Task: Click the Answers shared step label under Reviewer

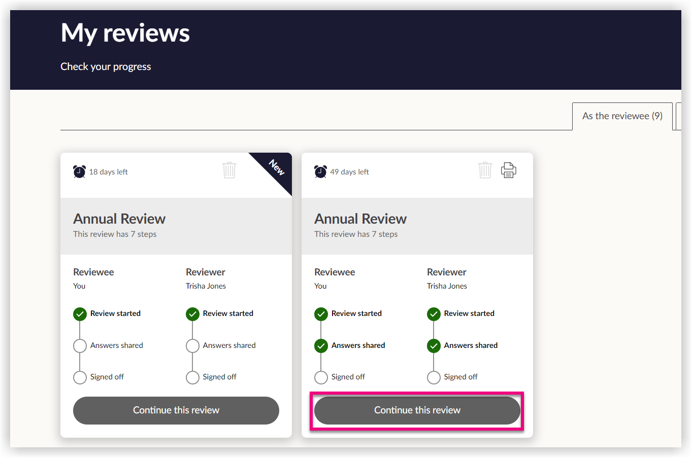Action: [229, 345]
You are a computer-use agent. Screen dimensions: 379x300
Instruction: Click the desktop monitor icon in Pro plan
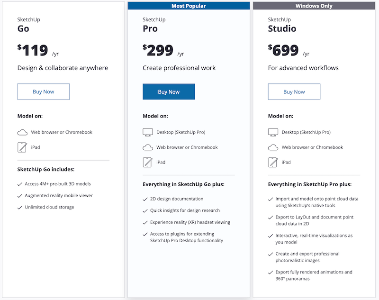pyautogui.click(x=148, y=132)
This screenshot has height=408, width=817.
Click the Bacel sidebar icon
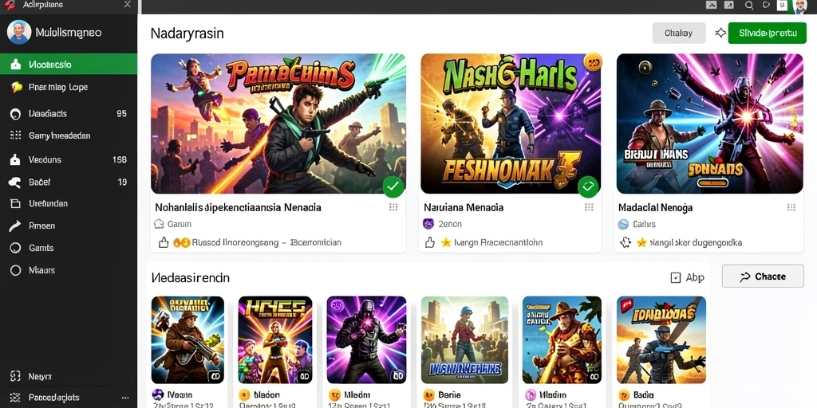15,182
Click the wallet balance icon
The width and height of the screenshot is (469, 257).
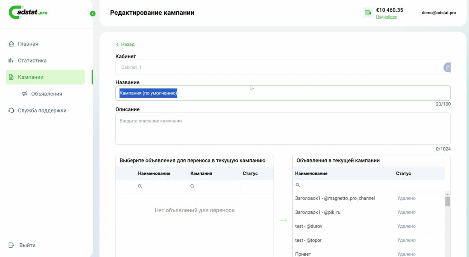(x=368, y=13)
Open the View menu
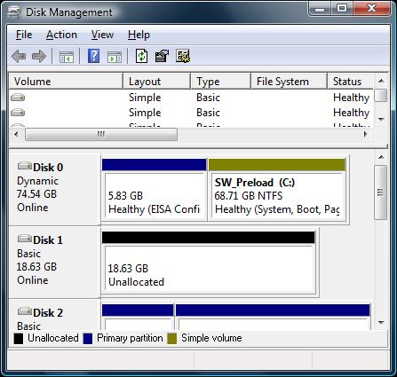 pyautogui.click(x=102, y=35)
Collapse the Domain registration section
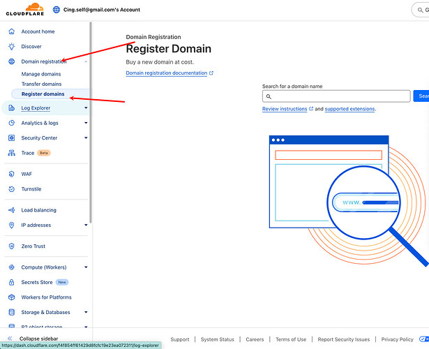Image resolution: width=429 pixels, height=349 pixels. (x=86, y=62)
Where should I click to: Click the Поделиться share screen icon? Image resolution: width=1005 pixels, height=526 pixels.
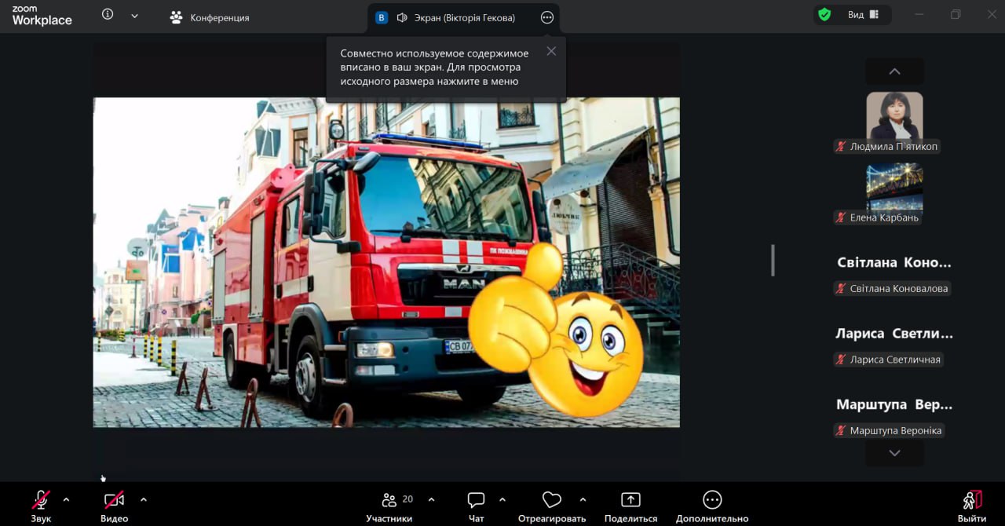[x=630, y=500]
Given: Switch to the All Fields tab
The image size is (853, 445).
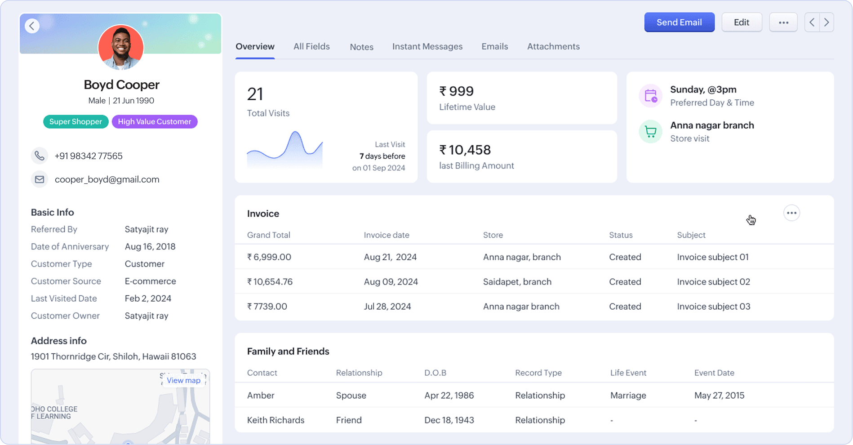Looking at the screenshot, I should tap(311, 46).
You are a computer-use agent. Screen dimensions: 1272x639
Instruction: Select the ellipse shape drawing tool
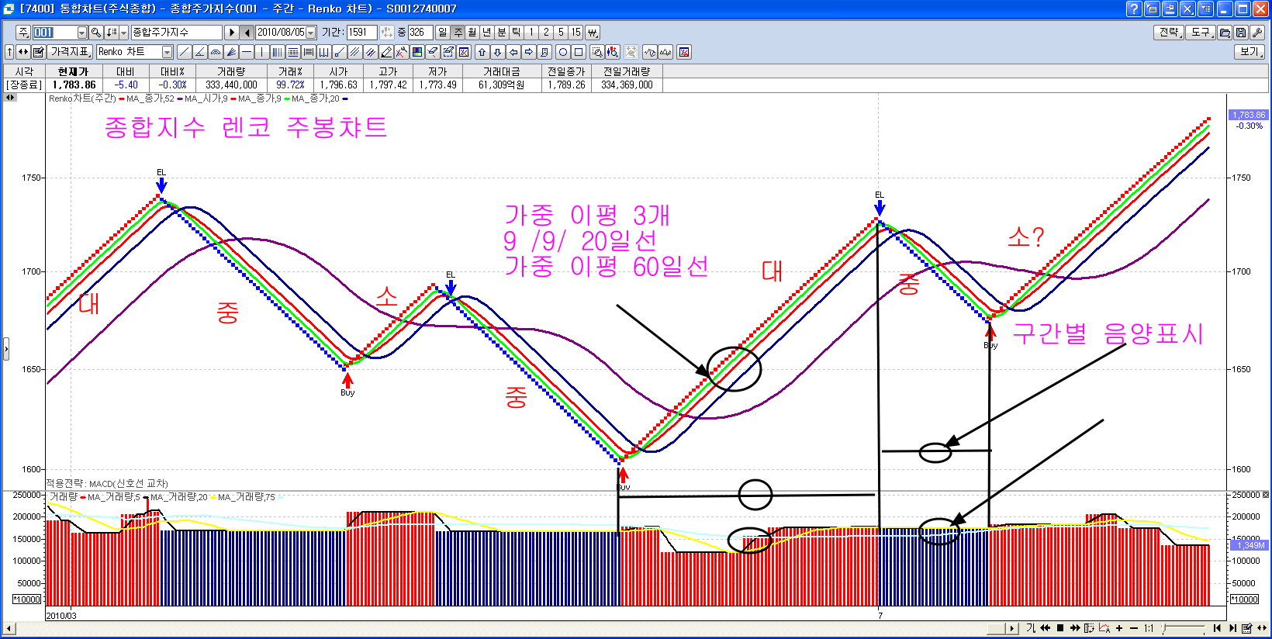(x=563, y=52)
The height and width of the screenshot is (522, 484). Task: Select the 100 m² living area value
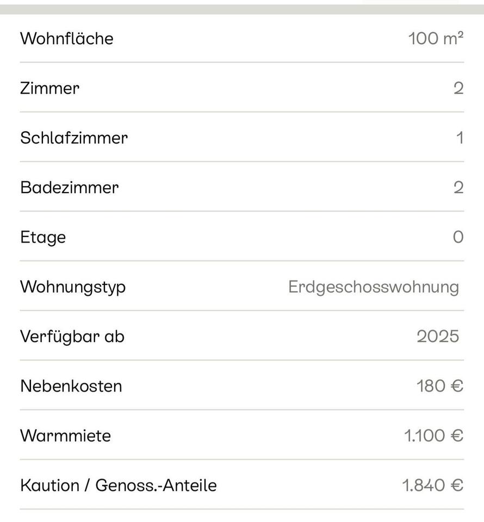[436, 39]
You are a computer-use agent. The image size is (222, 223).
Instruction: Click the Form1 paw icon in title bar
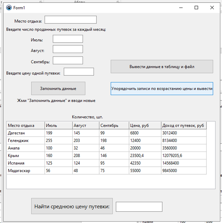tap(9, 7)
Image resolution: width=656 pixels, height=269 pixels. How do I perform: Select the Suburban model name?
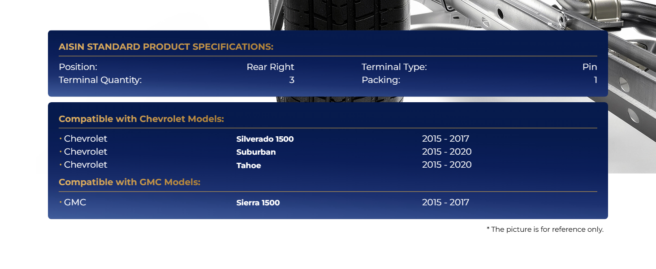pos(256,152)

----------

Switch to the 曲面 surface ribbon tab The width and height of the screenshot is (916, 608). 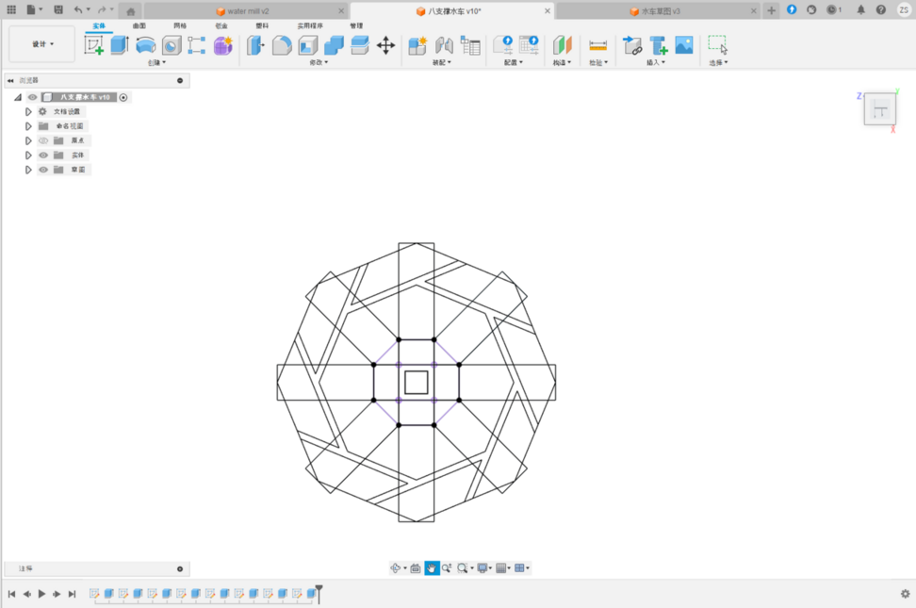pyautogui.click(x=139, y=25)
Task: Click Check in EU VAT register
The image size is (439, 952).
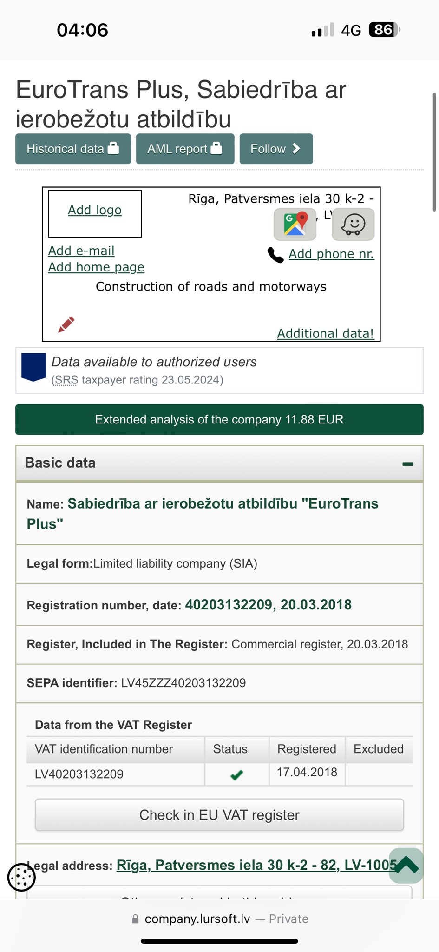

----------

• _Task to complete_
Which of the lines above contain "computer"? Return them all.

• _Answer to the exercise_
You are a computer-use agent. Screen dimensions: 379x300
You are a computer-use agent. Screen dimensions: 1272x639
You are a computer-use agent. The image size is (222, 223).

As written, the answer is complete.